Anna, dengan wajah yang kini tenang seolah-olah dia tidak pernah meneteskan air mata, angkat bicara.
“Baiklah, Yang Mulia. Namun, karena emosi anak-anak telah terluka, bolehkah saya menelepon Ivnoa dan memberinya peringatan singkat? Saya juga akan meminta Hugo untuk meminta maaf secara pribadi kepadanya.”
Kemudian, Saquar bergumam tanpa sadar dari antara kerumunan, “Seperti yang diduga, meskipun pedang itu tidak dimasukkan ke mulutnya, mereka berhasil membungkamnya. Aku seharusnya memasang taruhanku, tidak peduli tekanan dari luar. Sekali lagi, aku menunjukkan kelemahan dan kehilangan 10 koin emas….”
Tentu saja Saquar terdiam di bawah tatapan tajam sang kaisar.
‘Dia benar-benar orang yang aneh,’
Saquar selalu menjadi anggota keluarga kerajaan yang tidak dapat diprediksi.
Meskipun saat ini ia tinggal di istana, ia tampaknya adalah seorang pengembara di dalam hatinya.
Karena keadaan pribadinya, ia tidak berhak atas takhta dan tidak diberi tanah apa pun, jadi ia menjalani kehidupan yang tanpa beban bagaikan angin.
‘Yah, akhir hidupnya tidak menyenangkan, tetapi… itu masih jauh di masa depan.’

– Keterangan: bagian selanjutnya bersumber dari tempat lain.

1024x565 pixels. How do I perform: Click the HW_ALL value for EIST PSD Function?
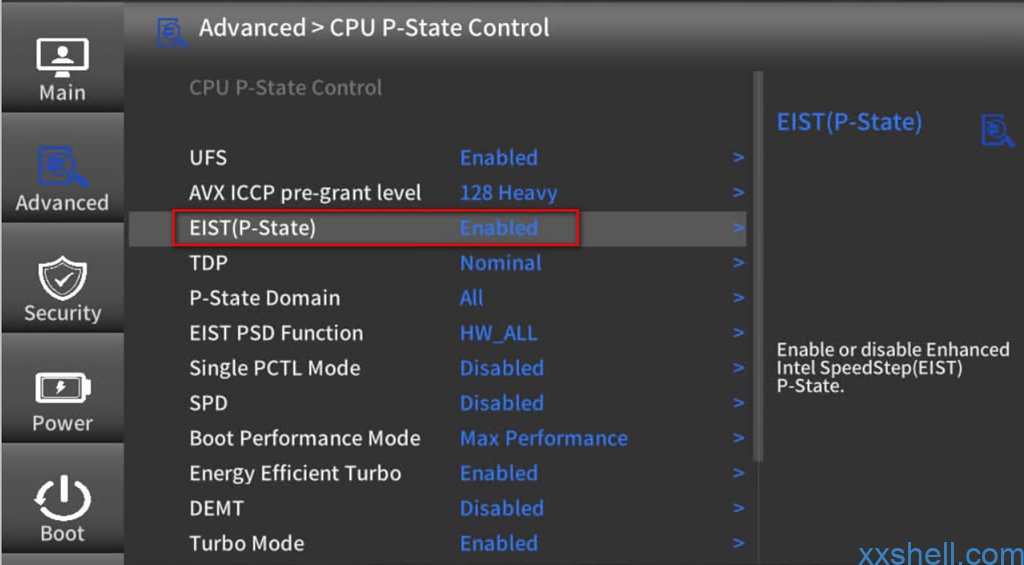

Begitu Saquar tenang, Anna menatapku lembut dan bertanya lagi, “Apakah kamu baik-baik saja, Putri Ivnoa?”
Saya mengangguk tanda setuju.
Kaisar, yang sudah mengalihkan perhatiannya ke beberapa dokumen, menjawab, “Pastikan agar pertikaian sepele seperti ini tidak mengganggu urusan negara lagi. Dari awal hingga akhir, itu sangat menjengkelkan dan memalukan. Cih, akan lebih baik untuk menelepon mereka di malam hari, setelah mereka tenang, untuk membicarakannya.”
“Terima kasih, Yang Mulia,” kata Anna sambil tersenyum manis, menundukkan kepalanya.

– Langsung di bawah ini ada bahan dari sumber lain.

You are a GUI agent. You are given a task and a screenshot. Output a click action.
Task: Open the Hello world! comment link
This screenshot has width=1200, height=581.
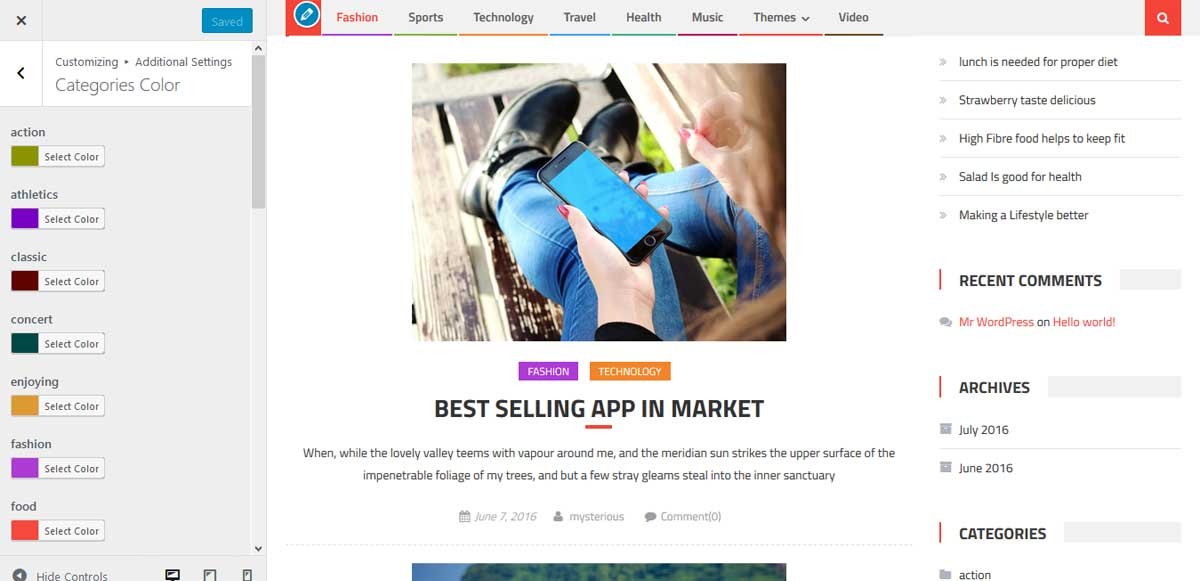click(x=1084, y=322)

Sikapnya yang tenang membuat orang sulit mempercayai bahwa dia begitu marah beberapa saat sebelumnya.
“Kalau begitu, kami pamit dulu. Maaf sudah merepotkanmu.”
Saya pun membungkuk dengan sopan.
Fakta bahwa kaisar telah menyatakan insiden itu sebagai “kesalahan Ivnoa” dan akan memutuskan hukumannya besok—semuanya berjalan sesuai rencana.
‘Tentu saja, Anna tidak akan tinggal diam saja.’
Meskipun dia kehilangan kesabarannya pada awalnya, dia segera mendapatkan kembali ketenangannya.
Dia sama sekali bukan lawan yang mudah. Tidak mungkin dia akan membiarkan situasi ini berlalu begitu saja.
“Tetapi itu semua bagian dari rencanaku.”
Ketika aku merenungkan hal ini, aku gagal menyadari tatapan kaisar yang telah beralih dari dokumen-dokumen dan kini tertuju padaku.
Anna, Hugo, dan saya meninggalkan ruang dewan bersama-sama.
Tetapi saat kami melangkah keluar, sekelompok orang bergegas mendekati Hugo dan Anna.
“Yang Mulia, apakah Anda baik-baik saja?”
“Yang Mulia, apakah Anda baik-baik saja? Apakah semuanya sudah beres?”
“Saya melihat Lady Bontiferi diseret tadi. Apa yang terjadi?”
“Apakah semuanya baik-baik saja antara Anda dan Yang Mulia?”
Mereka adalah pembantu Hugo dan Anna, yang semuanya telah menunggu dengan cemas di luar ruang dewan.
Tapi itu belum semuanya.
“Yang Mulia, apakah Anda sangat terkejut?”
“Ya ampun, Yang Mulia, apa yang sebenarnya terjadi?”
Beberapa bangsawan muda, teman dekat Hugo, juga berkumpul di sekitarnya.
Sejak kepergian kakakku, Hugo telah menjadi anggota berpangkat tertinggi dalam lingkaran sosial pemuda kekaisaran.
Dengan perlindungan Anna, tentu saja dia memiliki banyak teman di sekitarnya.
Saat rombongan itu mengerumuni Hugo dan Anna, satu-satunya temanku adalah dua penjaga yang menungguku.
Mereka menguap dan berkedip perlahan, jelas-jelas acuh tak acuh.
Tentu saja mereka tidak repot-repot bertanya apakah saya baik-baik saja.
Para penjaga itu sebenarnya bukan orang-orangku; mereka adalah orang-orang Simon.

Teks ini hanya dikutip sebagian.